Vistaprint is aware of this problem, and we were told that major improvements are on the way. That’s good to know, but we wouldn’t rely on that: there’s no information on what these improvements are or when they might arrive.
Vistaprint’s top-of-the-range plan includes what it calls an online store, but as with the blog, it’s very short on features.
You’re not able to build a database of products, for instance. You can’t set up custom variations like size, or colour. There’s no real support for calculating shipping or taxes. You can’t customise descriptions beyond changing the sample text and image. And not only is PayPal the only payment method supported, but you can’t adapt the site to support anything else.
What you get instead is a series of content blocks which provide various ways to display products and prices. For example, you could add a block which displays an image of your product on the left, some text and a price on the left. A Quantity box allows customers to decide how many products they need, they’re able to choose other products and add them to a shopping cart, and there’s a ‘Buy now with PayPal’ button when they’re ready to hand over the cash.
If you just want an easy way to sell one or two products, this could work. You may be able to set it up in minutes and as long as you already have a PayPal account, there’s nothing else to do. But if there’s a chance you’ll ever need to go further, we would recommend looking elsewhere.

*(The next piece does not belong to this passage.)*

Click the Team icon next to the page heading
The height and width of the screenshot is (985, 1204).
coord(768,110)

Vistaprint support begins in the editor. A simple tutorial aims to point newbies in the right direction, tooltips explain more about the various options and a progress box shows what you need to do next.

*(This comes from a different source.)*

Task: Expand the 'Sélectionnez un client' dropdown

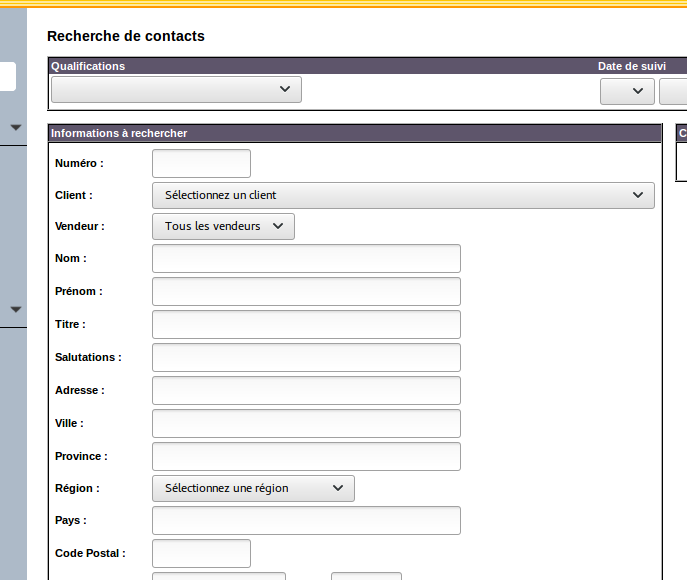Action: pos(403,195)
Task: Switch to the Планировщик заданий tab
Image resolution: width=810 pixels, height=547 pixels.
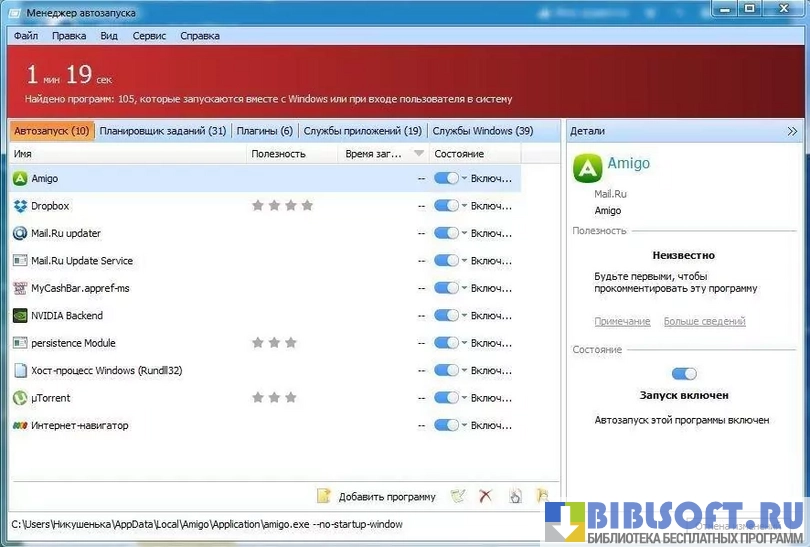Action: 163,131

A web knowledgebase has a small number of articles explaining how to carry out common tasks. They’re better than nothing, but only marginally, and in most cases tell you little you couldn’t figure out on your own.
Email support is on offer, although we had to browse the menus before we found it. Vistaprint says you should get a response within 24 hours.
Telephone support is also available. The UK has a freephone number open 24/7; US support is available 8:00am to 12:am EST weekdays, 8:00am to 6pm weekends; a Canadian number is available 7:00am to 12:am EST weekdays, 8:00am to 6pm weekends.
We tried the UK number and our call was quickly answered by an agent. There was no requirement to provide a support pin, an account number or any other identifying information: we were able to ask our question immediately.
The agent was friendly and polite. We asked whether there was any plan to upgrade the feeble blog content block in the latest edition of the website builder, and although she didn’t appear to have any technical knowledge, she understood our question immediately, didn’t have to press us for any further details, and put us on hold while she checked with the official tech support team. Around 90 seconds later she was back with an answer (as we mentioned earlier, blog improvements are being worked on, but there’s no information on timescale yet.)
While this experience probably wouldn’t impress web hosting experts, it’s like to be enough for Vistaprint’s target audience of first-timers. The agents won’t be able to give you the low-level details of Vistaprint’s hosting platform, but simpler questions are likely to be answered quickly and with the minimum of hassle.
Vistaprint provides an easy way for design novices to build simple sites, but its very limited and basic features will quickly frustrate anyone who needs anything more.